| Excerpt provided |
Start by creating a train/test split for the dataset (typically 70%/30%).  We'll use the same split for all feature vectors for comparability. 

Do the following steps for all the feature vectors you developed above:
- Start by creating a train/test split for the dataset (typically 70%/30%).  We'll use the same split for all feature vectors for comparability. 
- Train an SVM model on your feature vectors with the corresponding target values (positive/negative)
- Test the SVM model on the test set and output the accuracy

Tip: Sklearn has a train/test split functionality for generating train/test splits (`sklearn.model_selection.train_test_split`).  Since we want to use the same reviews, make sure you set a random_state (see the docs).

In [109]:
test_size = 0.3
test_idxs = np.random.random(size=len(is_positive))
test_idxs = test_idxs<=test_size
def split_vecs(vecs, target=is_positive, test_idxs=test_idxs):
    X_test = vecs[test_idxs, :]
    X_train = vecs[~test_idxs, :]
    y_test = target[test_idxs]
    y_train = target[~test_idxs]
    return(X_test, X_train, y_train, y_test)
X_test, X_train, y_train, y_test = split_vecs(tfidf_counts)

In [110]:
from sklearn.model_selection import train_test_split
random_state = 42
test_size = 0.3
for v in [counts, tfidf_counts, nmf_vecs, lda_vecs]:
    X_train, X_test, y_train, y_test = train_test_split(v, is_positive, 
                                                        test_size=test_size, 
                                                        random_state=random_state)
    svc = LinearSVC()
    svc.fit(X_train, y_train)

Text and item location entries
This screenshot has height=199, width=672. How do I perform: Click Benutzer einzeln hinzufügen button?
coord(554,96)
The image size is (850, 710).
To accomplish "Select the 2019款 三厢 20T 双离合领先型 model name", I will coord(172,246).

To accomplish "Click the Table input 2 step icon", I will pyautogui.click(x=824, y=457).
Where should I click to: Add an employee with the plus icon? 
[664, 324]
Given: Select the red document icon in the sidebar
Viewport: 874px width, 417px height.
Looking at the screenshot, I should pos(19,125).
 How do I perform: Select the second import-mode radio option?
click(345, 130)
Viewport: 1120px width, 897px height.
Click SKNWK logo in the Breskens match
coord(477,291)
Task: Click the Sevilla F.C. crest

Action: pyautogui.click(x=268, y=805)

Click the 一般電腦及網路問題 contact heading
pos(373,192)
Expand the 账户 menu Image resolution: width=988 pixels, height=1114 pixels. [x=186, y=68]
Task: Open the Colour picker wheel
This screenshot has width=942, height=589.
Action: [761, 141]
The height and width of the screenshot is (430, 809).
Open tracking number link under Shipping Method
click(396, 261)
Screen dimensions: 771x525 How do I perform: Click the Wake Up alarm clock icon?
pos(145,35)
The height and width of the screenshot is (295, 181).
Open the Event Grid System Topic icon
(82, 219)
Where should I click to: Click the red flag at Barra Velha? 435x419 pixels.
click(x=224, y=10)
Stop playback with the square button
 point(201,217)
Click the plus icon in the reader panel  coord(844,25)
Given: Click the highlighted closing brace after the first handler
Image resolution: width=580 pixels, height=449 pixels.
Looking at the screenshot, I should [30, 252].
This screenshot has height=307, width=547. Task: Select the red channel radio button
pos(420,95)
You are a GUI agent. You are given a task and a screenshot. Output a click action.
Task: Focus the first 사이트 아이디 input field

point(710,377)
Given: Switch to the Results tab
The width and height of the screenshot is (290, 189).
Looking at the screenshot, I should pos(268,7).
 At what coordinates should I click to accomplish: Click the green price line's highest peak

| Prompt |
In the notebook excerpt, reproduce the part between "- Test the SVM" and "test_idxs = np.random.random(size=len(is_positive))", inclusive, renaming "test_size" to "holdout_fraction".

| Answer to the exercise |
- Test the SVM model on the test set and output the accuracy

Tip: Sklearn has a train/test split functionality for generating train/test splits (`sklearn.model_selection.train_test_split`).  Since we want to use the same reviews, make sure you set a random_state (see the docs).

In [109]:
holdout_fraction = 0.3
test_idxs = np.random.random(size=len(is_positive))